── Material for the task ──

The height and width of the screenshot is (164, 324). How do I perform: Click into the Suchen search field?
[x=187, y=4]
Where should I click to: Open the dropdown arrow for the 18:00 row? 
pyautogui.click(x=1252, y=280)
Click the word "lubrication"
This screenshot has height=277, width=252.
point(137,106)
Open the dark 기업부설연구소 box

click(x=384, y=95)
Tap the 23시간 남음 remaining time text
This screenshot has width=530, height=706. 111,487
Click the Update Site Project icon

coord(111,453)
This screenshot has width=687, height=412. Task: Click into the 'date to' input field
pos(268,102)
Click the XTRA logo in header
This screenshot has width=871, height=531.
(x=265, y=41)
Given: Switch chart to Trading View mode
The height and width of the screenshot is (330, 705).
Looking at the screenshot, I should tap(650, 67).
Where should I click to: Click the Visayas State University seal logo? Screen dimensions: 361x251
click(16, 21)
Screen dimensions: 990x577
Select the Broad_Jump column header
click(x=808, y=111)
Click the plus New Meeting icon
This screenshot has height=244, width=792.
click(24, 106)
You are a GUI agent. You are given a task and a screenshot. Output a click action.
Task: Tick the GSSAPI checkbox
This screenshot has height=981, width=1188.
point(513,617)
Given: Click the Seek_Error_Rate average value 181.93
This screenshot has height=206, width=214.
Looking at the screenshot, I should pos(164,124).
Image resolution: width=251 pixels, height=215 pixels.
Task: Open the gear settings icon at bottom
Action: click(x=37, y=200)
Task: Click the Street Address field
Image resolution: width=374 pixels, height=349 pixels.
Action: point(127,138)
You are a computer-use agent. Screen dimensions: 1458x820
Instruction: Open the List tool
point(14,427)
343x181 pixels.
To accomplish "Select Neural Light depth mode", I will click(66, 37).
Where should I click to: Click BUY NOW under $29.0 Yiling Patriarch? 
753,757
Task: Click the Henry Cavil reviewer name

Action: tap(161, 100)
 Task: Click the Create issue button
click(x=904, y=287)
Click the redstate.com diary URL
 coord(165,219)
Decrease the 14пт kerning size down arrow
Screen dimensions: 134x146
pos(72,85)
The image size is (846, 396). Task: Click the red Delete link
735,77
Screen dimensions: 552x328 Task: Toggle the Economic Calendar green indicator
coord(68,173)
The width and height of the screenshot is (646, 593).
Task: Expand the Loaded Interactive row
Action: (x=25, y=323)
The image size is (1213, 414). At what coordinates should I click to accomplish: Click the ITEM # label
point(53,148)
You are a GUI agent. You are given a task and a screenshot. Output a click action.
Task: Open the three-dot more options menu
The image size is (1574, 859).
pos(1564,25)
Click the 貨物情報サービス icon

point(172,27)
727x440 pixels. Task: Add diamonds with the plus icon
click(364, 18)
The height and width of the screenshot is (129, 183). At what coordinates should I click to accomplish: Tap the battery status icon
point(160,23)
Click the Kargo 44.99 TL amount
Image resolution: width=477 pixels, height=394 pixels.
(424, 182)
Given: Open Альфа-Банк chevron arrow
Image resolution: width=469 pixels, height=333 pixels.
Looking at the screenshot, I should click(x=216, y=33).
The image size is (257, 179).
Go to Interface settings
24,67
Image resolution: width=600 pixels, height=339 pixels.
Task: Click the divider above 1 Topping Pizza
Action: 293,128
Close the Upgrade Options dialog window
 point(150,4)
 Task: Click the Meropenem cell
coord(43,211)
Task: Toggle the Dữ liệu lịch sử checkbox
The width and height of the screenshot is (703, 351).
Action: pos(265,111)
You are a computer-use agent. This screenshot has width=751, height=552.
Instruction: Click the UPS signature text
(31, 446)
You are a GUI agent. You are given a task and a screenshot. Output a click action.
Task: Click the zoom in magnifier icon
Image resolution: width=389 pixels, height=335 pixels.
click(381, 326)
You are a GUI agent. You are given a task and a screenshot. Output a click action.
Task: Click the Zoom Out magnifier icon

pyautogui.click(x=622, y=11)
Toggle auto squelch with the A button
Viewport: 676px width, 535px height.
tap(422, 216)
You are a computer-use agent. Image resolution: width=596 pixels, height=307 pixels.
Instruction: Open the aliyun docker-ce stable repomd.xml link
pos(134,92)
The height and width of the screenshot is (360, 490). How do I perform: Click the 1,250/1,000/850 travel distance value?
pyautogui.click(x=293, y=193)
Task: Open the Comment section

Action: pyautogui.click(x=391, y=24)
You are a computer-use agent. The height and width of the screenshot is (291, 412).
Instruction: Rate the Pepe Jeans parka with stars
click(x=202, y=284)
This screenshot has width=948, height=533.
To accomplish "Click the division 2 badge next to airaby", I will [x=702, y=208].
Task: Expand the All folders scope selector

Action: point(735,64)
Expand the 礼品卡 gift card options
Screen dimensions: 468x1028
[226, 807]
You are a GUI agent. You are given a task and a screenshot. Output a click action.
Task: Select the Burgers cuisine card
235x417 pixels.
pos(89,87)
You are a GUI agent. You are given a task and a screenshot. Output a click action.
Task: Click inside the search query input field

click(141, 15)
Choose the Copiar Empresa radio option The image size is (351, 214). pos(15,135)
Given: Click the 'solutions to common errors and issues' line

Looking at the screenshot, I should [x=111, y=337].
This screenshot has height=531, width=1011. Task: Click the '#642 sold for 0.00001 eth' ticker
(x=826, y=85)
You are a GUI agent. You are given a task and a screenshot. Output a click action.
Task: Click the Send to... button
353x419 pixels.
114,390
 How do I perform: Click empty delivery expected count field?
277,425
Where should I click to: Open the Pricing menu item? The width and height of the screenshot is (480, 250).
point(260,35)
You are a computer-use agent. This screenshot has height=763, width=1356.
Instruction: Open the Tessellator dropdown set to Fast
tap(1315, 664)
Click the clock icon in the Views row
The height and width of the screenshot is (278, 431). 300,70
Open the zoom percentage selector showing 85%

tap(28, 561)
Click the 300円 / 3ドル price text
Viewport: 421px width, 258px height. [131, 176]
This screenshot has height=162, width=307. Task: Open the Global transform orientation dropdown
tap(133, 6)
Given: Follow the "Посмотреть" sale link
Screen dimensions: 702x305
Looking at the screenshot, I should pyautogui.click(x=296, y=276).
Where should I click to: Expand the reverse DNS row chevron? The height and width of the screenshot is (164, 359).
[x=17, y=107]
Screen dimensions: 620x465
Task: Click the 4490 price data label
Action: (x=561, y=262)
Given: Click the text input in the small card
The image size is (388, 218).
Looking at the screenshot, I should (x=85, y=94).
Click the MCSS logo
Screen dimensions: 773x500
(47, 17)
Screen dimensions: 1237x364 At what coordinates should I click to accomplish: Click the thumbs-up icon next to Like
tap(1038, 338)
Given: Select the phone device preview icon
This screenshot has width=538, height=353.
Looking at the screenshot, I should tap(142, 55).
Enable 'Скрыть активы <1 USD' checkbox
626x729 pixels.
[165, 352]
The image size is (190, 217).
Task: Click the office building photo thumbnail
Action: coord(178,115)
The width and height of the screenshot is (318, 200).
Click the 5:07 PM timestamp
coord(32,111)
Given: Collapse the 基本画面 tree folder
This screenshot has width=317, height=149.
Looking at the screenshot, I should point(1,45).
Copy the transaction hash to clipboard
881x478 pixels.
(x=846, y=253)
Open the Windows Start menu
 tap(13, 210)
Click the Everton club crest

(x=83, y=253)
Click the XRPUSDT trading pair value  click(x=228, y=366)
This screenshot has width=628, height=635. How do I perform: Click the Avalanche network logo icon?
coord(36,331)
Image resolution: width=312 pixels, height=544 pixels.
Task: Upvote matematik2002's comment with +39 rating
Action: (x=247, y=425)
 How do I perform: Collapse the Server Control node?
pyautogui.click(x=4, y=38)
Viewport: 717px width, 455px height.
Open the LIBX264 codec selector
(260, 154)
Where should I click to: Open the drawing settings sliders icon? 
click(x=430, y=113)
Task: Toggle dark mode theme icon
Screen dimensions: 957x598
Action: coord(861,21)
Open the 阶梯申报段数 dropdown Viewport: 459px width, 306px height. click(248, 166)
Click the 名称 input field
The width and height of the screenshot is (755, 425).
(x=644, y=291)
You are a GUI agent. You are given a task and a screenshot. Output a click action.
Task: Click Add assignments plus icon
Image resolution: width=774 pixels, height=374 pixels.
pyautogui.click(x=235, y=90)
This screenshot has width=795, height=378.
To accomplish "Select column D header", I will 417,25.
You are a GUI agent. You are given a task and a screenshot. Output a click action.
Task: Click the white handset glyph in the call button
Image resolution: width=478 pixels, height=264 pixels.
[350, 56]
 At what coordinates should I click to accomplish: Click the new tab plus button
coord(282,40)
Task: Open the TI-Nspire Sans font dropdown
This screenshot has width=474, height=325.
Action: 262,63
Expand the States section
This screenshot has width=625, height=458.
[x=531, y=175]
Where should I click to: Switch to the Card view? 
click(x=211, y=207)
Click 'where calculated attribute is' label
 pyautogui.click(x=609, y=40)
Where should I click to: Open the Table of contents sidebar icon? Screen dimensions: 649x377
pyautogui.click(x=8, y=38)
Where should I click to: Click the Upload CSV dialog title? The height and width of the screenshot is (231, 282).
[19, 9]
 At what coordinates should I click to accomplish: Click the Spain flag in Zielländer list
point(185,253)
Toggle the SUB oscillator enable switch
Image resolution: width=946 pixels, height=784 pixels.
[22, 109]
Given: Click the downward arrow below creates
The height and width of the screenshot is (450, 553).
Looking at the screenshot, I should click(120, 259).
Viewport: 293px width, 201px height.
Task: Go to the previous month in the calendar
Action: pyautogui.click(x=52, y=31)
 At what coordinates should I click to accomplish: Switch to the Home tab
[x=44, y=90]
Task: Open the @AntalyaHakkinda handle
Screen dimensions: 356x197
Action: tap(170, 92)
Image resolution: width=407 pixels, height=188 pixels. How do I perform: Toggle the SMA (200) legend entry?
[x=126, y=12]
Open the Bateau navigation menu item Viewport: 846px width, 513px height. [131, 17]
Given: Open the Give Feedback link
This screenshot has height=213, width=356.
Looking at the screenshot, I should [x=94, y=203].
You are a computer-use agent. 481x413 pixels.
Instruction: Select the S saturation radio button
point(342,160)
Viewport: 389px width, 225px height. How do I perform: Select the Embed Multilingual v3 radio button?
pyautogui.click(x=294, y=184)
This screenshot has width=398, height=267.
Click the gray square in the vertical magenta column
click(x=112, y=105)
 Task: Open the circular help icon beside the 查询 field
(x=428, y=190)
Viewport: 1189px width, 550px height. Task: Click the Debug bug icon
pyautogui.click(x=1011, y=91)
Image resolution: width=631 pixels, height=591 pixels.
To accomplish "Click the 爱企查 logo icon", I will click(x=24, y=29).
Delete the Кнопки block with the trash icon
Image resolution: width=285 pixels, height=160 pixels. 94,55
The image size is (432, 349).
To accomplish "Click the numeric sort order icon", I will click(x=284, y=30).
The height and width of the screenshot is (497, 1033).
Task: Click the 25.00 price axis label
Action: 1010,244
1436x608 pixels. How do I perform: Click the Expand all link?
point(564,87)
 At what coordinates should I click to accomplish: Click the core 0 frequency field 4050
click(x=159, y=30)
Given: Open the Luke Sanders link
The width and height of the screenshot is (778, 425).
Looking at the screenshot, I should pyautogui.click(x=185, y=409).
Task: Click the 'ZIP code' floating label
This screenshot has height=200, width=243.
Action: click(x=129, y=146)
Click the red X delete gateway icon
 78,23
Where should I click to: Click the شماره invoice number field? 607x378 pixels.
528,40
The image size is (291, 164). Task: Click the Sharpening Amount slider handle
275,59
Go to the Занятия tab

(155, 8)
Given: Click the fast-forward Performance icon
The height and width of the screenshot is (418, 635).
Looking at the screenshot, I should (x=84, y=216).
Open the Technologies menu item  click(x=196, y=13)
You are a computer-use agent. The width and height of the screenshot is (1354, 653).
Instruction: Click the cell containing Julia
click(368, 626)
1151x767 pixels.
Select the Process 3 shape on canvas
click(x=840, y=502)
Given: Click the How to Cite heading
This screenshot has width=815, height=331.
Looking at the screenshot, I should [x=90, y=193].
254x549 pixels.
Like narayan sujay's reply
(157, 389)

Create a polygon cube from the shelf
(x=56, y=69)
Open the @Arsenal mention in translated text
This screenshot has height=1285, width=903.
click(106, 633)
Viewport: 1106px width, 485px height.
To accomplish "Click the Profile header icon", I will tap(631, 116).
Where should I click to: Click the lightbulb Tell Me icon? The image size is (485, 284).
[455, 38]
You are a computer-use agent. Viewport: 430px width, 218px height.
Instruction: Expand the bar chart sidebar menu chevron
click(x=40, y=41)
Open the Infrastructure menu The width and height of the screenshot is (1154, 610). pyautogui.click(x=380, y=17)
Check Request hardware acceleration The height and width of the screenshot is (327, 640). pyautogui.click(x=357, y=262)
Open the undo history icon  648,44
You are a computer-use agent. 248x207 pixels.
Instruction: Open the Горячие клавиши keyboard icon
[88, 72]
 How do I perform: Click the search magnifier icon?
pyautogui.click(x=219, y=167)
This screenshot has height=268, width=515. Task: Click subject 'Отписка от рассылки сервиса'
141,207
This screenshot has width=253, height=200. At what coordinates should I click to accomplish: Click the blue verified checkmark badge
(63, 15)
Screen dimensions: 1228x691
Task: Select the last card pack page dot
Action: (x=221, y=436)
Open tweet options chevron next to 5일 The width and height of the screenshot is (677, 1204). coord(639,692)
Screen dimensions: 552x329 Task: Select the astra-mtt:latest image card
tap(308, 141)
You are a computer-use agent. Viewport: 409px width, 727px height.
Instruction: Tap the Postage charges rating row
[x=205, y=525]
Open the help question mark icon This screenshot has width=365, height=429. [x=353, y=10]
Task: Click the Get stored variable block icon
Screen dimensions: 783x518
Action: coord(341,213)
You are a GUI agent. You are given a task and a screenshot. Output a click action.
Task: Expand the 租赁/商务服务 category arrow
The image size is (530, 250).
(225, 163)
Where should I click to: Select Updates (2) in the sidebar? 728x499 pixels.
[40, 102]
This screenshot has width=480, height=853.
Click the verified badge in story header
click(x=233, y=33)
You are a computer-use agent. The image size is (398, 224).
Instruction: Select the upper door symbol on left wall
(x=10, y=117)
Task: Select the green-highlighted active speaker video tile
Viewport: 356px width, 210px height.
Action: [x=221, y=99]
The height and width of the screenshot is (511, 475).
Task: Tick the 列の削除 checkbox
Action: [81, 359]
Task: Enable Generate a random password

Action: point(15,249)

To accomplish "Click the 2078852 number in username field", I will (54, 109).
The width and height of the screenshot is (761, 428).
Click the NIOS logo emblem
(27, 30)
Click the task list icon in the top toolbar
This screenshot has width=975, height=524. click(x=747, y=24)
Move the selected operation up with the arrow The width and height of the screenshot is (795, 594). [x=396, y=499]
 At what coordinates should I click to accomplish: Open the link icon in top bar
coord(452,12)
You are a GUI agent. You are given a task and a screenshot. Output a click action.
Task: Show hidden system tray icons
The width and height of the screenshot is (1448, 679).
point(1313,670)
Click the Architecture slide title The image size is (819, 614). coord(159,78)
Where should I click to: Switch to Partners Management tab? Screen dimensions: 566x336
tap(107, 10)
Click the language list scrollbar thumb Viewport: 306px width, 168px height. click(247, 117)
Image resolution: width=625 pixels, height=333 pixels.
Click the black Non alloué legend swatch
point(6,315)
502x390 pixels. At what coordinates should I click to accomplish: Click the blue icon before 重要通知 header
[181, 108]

───

__Exercise instructions__: From the data above, gather every line that includes the word "mode".

__Answer section__:
Given: Switch chart to Trading View mode
To accomplish "Select Neural Light depth mode", I will click(66, 37).
Task: Toggle dark mode theme icon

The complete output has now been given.